TASK — Would you transcribe the records word for word, please?

DATA SHOWN —

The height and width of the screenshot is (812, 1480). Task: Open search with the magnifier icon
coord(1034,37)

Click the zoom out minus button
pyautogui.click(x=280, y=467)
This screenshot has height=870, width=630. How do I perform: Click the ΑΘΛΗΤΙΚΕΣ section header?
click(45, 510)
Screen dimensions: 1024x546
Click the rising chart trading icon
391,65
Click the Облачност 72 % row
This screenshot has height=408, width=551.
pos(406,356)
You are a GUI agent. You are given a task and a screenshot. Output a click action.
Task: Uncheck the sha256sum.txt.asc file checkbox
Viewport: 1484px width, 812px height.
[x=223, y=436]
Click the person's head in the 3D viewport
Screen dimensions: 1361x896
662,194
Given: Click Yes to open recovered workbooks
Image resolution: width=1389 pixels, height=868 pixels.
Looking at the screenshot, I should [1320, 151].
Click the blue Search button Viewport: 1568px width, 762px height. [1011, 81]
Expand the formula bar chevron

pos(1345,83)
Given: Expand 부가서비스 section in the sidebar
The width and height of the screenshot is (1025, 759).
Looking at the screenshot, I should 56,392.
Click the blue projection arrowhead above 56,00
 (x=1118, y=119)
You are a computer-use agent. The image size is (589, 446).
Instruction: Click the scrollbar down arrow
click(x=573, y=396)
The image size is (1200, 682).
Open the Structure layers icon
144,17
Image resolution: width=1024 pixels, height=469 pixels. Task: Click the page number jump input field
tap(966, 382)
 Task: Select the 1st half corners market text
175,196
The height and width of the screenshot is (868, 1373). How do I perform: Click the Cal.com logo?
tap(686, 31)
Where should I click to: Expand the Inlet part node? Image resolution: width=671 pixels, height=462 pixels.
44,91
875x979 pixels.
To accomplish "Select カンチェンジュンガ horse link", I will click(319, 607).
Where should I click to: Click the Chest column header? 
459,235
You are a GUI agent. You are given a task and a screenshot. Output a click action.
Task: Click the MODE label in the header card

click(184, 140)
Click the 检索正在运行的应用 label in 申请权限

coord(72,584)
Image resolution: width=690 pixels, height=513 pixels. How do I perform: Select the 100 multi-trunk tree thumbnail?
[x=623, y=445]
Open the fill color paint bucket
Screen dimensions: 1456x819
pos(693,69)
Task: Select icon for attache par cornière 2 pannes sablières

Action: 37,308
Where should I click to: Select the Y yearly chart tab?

TASK SOLUTION —
The height and width of the screenshot is (812, 1480). Task: Open search with the magnifier icon
coord(1034,37)

Click the zoom out minus button
pyautogui.click(x=280, y=467)
This screenshot has height=870, width=630. How do I perform: Click the ΑΘΛΗΤΙΚΕΣ section header?
click(45, 510)
Screen dimensions: 1024x546
Click the rising chart trading icon
391,65
Click the Облачност 72 % row
This screenshot has height=408, width=551.
pos(406,356)
You are a GUI agent. You are given a task and a screenshot. Output a click action.
Task: Uncheck the sha256sum.txt.asc file checkbox
Viewport: 1484px width, 812px height.
[x=223, y=436]
Click the person's head in the 3D viewport
Screen dimensions: 1361x896
662,194
Given: Click Yes to open recovered workbooks
Image resolution: width=1389 pixels, height=868 pixels.
Looking at the screenshot, I should [1320, 151].
Click the blue Search button Viewport: 1568px width, 762px height. [1011, 81]
Expand the formula bar chevron

pos(1345,83)
Given: Expand 부가서비스 section in the sidebar
The width and height of the screenshot is (1025, 759).
Looking at the screenshot, I should 56,392.
Click the blue projection arrowhead above 56,00
 (x=1118, y=119)
You are a computer-use agent. The image size is (589, 446).
Instruction: Click the scrollbar down arrow
click(x=573, y=396)
The image size is (1200, 682).
Open the Structure layers icon
144,17
Image resolution: width=1024 pixels, height=469 pixels. Task: Click the page number jump input field
tap(966, 382)
 Task: Select the 1st half corners market text
175,196
The height and width of the screenshot is (868, 1373). How do I perform: Click the Cal.com logo?
tap(686, 31)
Where should I click to: Expand the Inlet part node? Image resolution: width=671 pixels, height=462 pixels.
44,91
875x979 pixels.
To accomplish "Select カンチェンジュンガ horse link", I will click(319, 607).
Where should I click to: Click the Chest column header? 
459,235
You are a GUI agent. You are given a task and a screenshot. Output a click action.
Task: Click the MODE label in the header card

click(184, 140)
Click the 检索正在运行的应用 label in 申请权限

coord(72,584)
Image resolution: width=690 pixels, height=513 pixels. How do I perform: Select the 100 multi-trunk tree thumbnail?
[x=623, y=445]
Open the fill color paint bucket
Screen dimensions: 1456x819
pos(693,69)
Task: Select icon for attache par cornière 2 pannes sablières

Action: 37,308
Where should I click to: Select the Y yearly chart tab?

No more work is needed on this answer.